[WHAT YOU HAVE TO DO]
Using the listing below, set down each line from the line containing "[C.O.H. Havilah Villa invités cha,mbre" through the line containing "Dons (437, 2513)", both ends included, exactly and with nothing added.
*** STORED DATA ***
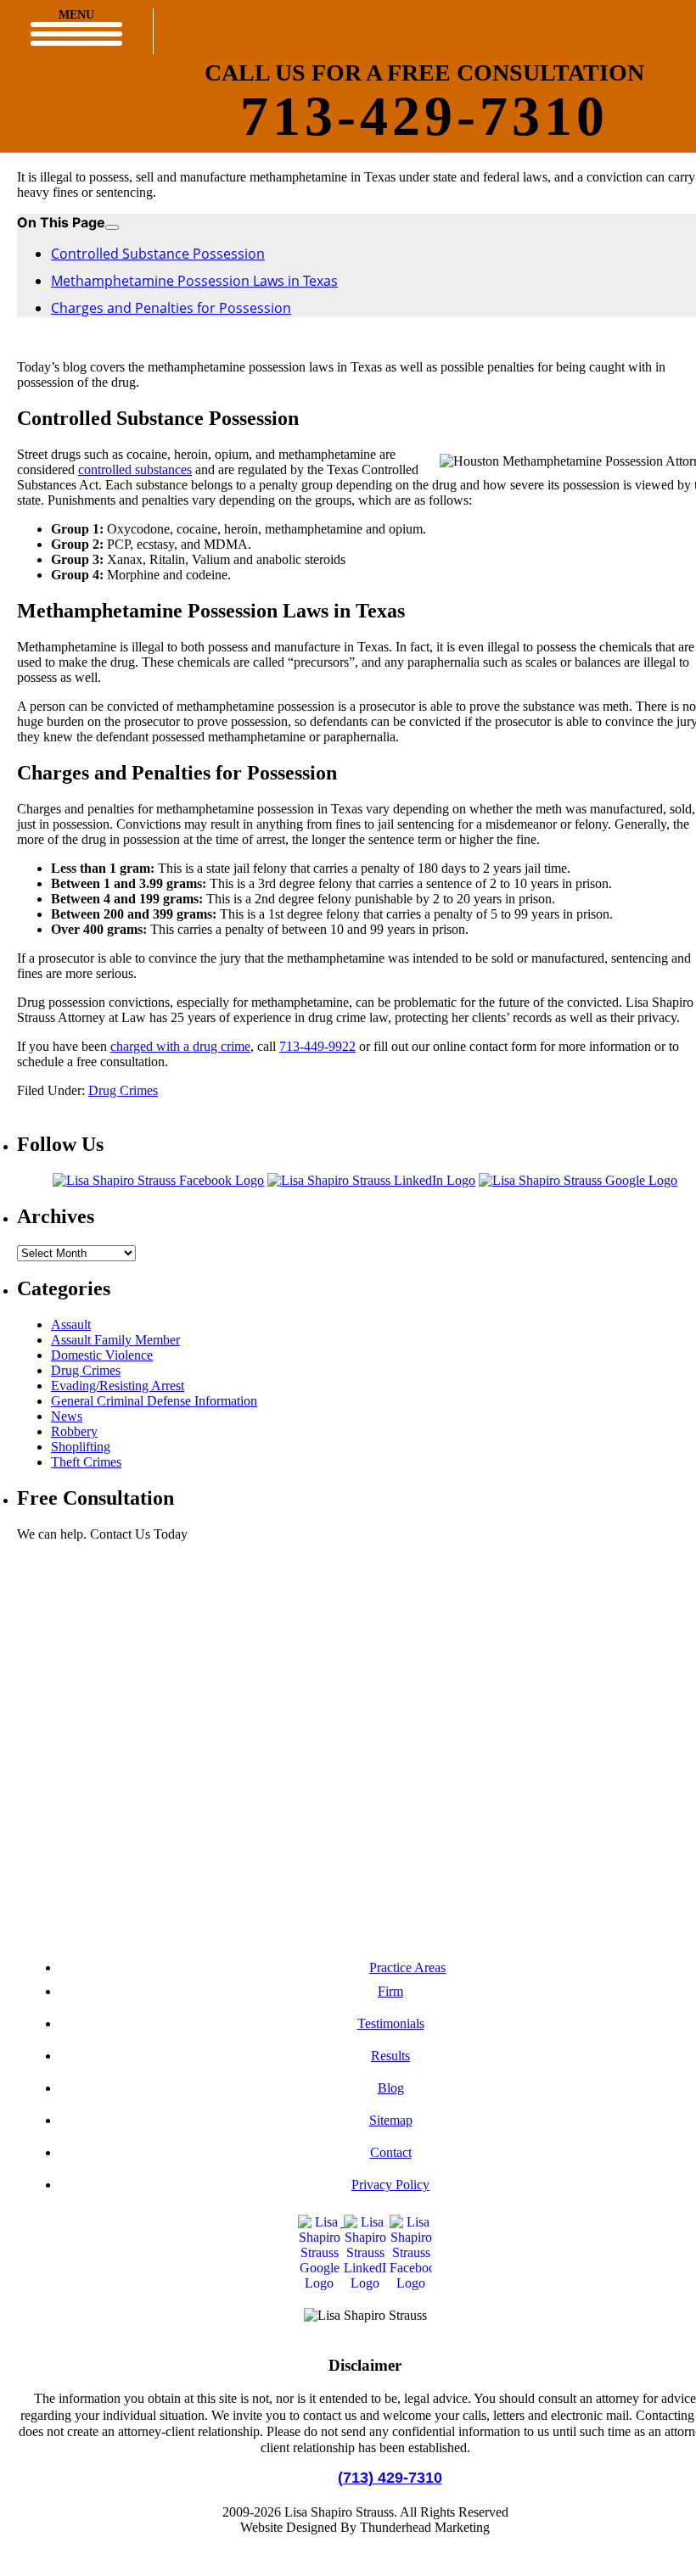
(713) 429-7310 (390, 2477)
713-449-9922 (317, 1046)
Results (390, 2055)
*** End of STORED DATA ***
*** STORED DATA ***
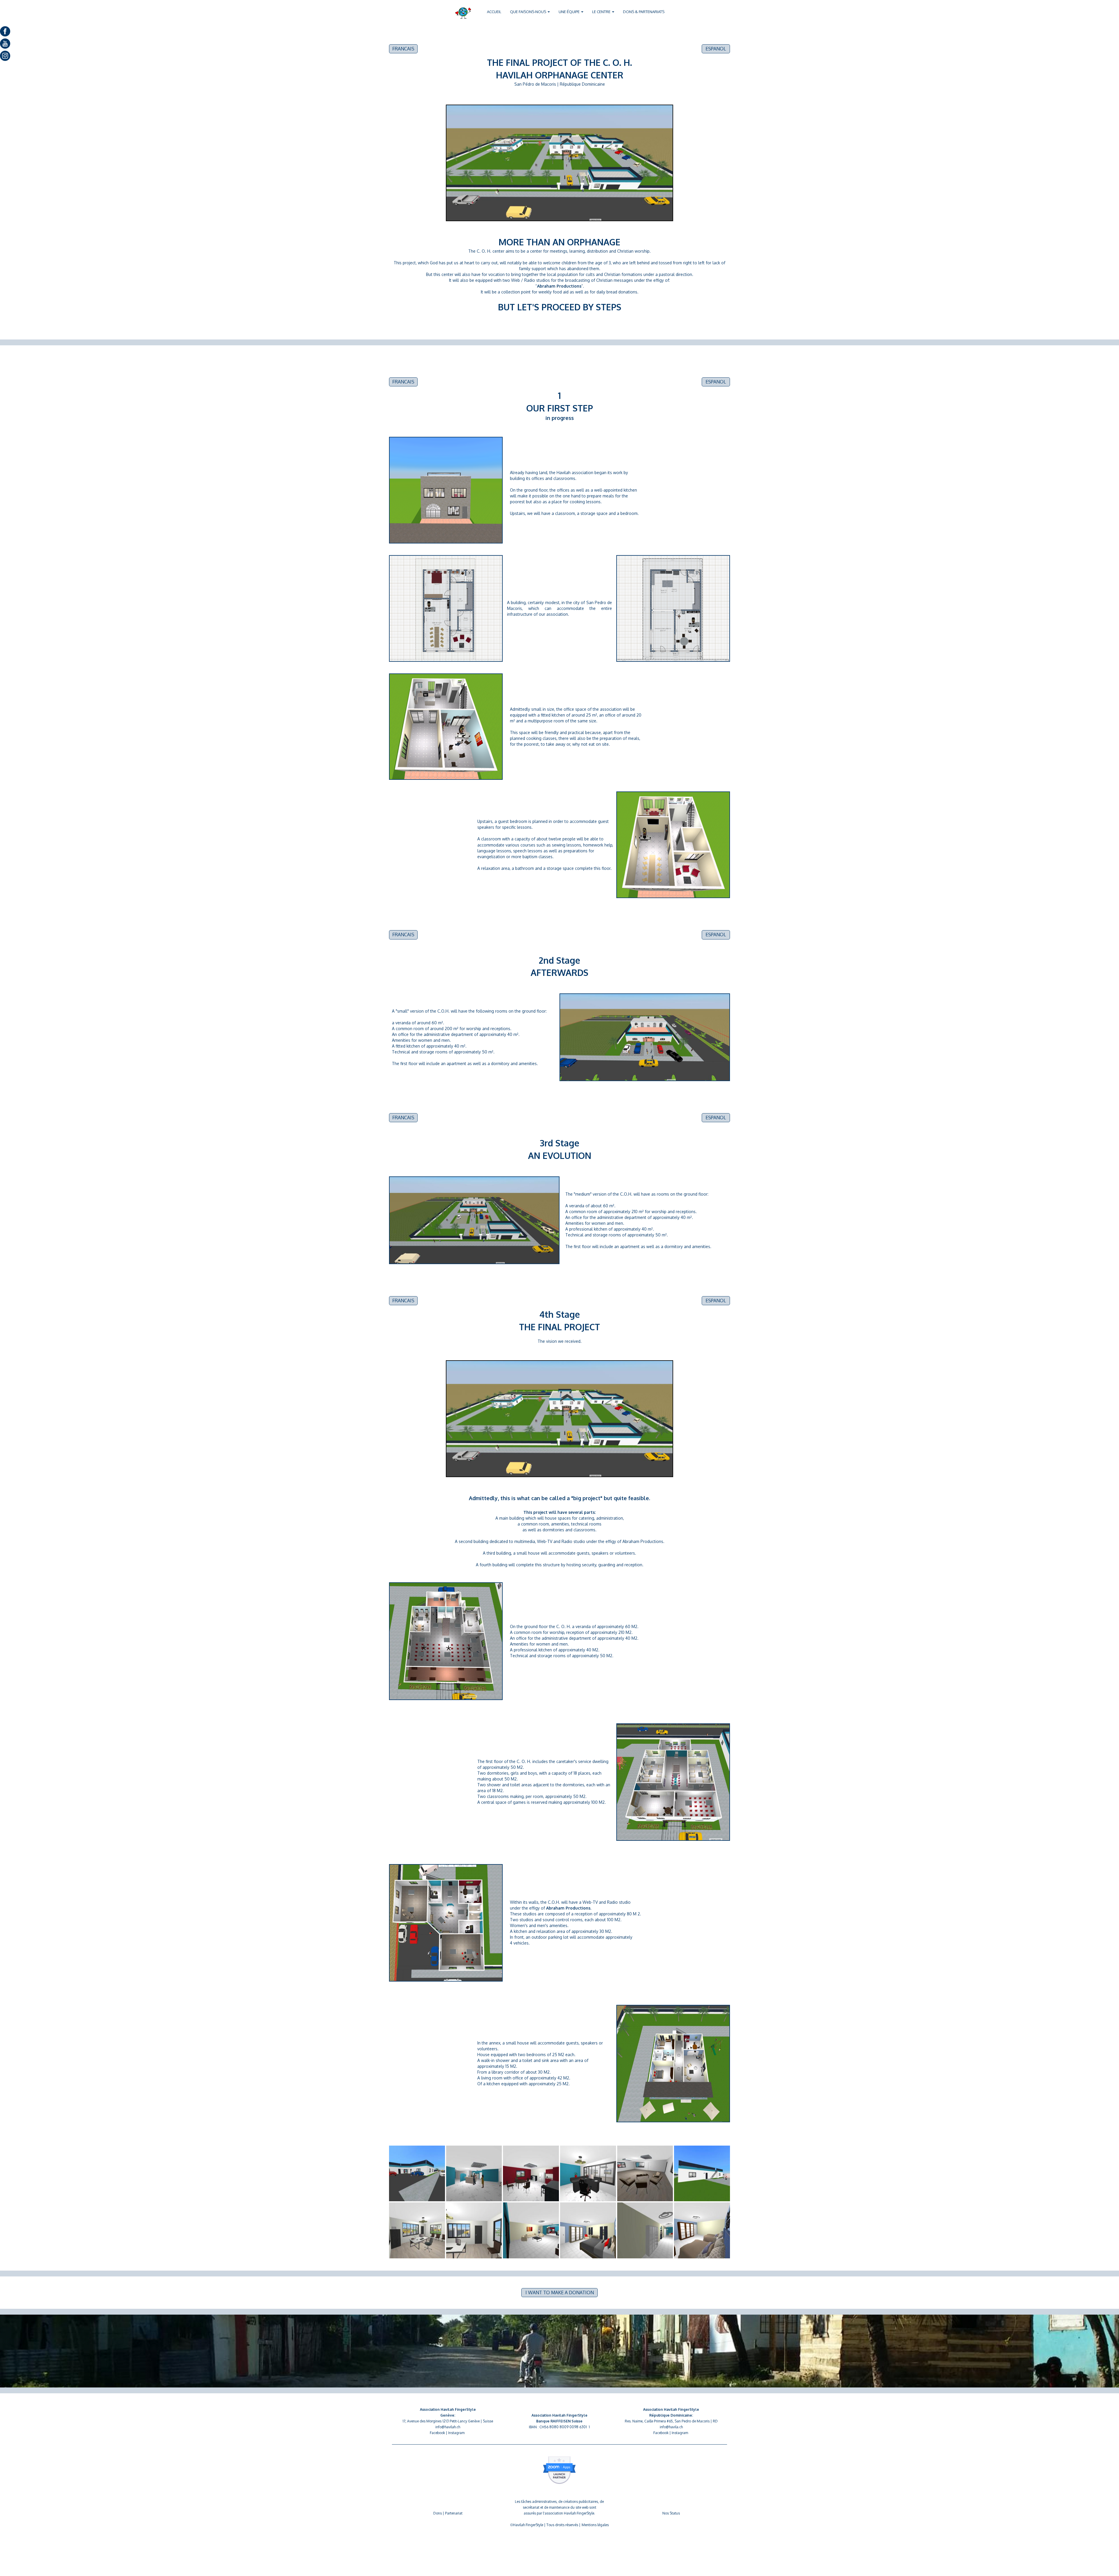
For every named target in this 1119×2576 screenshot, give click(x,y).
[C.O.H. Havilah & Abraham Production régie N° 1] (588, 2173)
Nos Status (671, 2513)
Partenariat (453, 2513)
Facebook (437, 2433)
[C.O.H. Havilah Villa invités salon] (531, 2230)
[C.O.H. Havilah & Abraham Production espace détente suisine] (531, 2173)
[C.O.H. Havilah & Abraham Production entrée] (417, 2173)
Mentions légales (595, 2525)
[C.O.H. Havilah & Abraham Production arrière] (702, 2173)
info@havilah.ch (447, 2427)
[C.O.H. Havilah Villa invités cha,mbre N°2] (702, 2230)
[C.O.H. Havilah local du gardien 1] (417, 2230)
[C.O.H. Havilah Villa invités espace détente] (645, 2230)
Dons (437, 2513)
*** End of STORED DATA ***
*** STORED DATA ***
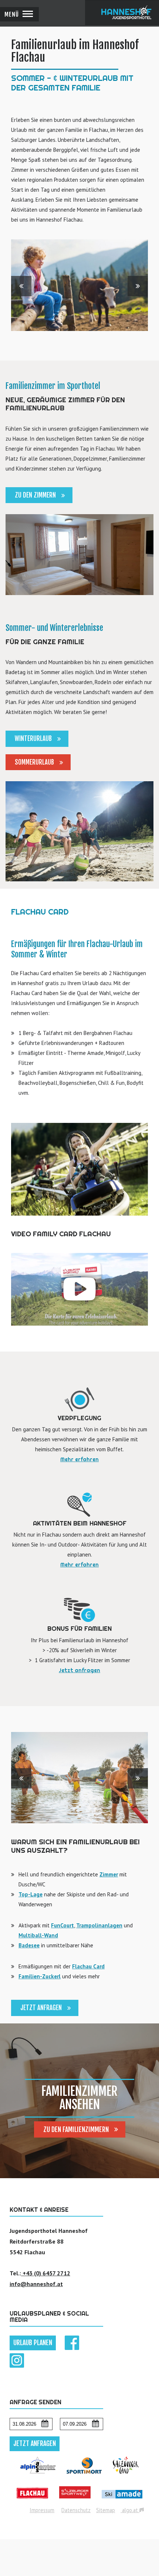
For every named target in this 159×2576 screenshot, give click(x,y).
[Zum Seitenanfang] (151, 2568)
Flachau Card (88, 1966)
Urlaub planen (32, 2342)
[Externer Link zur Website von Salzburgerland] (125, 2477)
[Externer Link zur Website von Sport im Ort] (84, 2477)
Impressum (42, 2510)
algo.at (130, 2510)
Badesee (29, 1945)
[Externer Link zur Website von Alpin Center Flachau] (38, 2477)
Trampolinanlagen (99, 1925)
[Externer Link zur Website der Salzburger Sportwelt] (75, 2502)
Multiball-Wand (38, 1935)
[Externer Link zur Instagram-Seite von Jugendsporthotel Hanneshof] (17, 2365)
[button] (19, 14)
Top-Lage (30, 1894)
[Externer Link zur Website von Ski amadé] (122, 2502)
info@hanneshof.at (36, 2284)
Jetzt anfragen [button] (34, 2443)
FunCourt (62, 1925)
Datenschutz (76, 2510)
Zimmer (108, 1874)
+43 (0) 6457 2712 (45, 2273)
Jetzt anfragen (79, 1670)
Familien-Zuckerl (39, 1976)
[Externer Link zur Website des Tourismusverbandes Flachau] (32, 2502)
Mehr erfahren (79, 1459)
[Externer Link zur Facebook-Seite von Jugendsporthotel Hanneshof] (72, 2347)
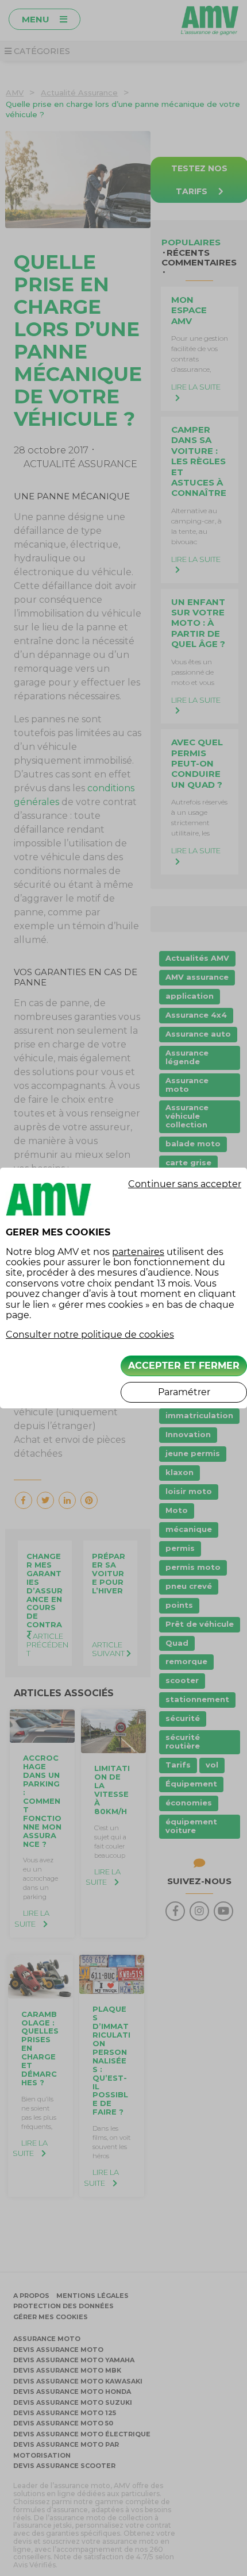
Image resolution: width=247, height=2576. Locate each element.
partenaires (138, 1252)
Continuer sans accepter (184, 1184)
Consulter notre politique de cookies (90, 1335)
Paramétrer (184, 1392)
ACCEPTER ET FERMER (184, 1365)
*** End of STORED DATA ***
[ANSWER SPACE]
[C.O.H. Havilah Villa invités cha,mbre N°2] (702, 2230)
[C.O.H. Havilah local du gardien 1] (417, 2230)
[C.O.H. Havilah Villa invités espace détente] (645, 2230)
Dons (437, 2513)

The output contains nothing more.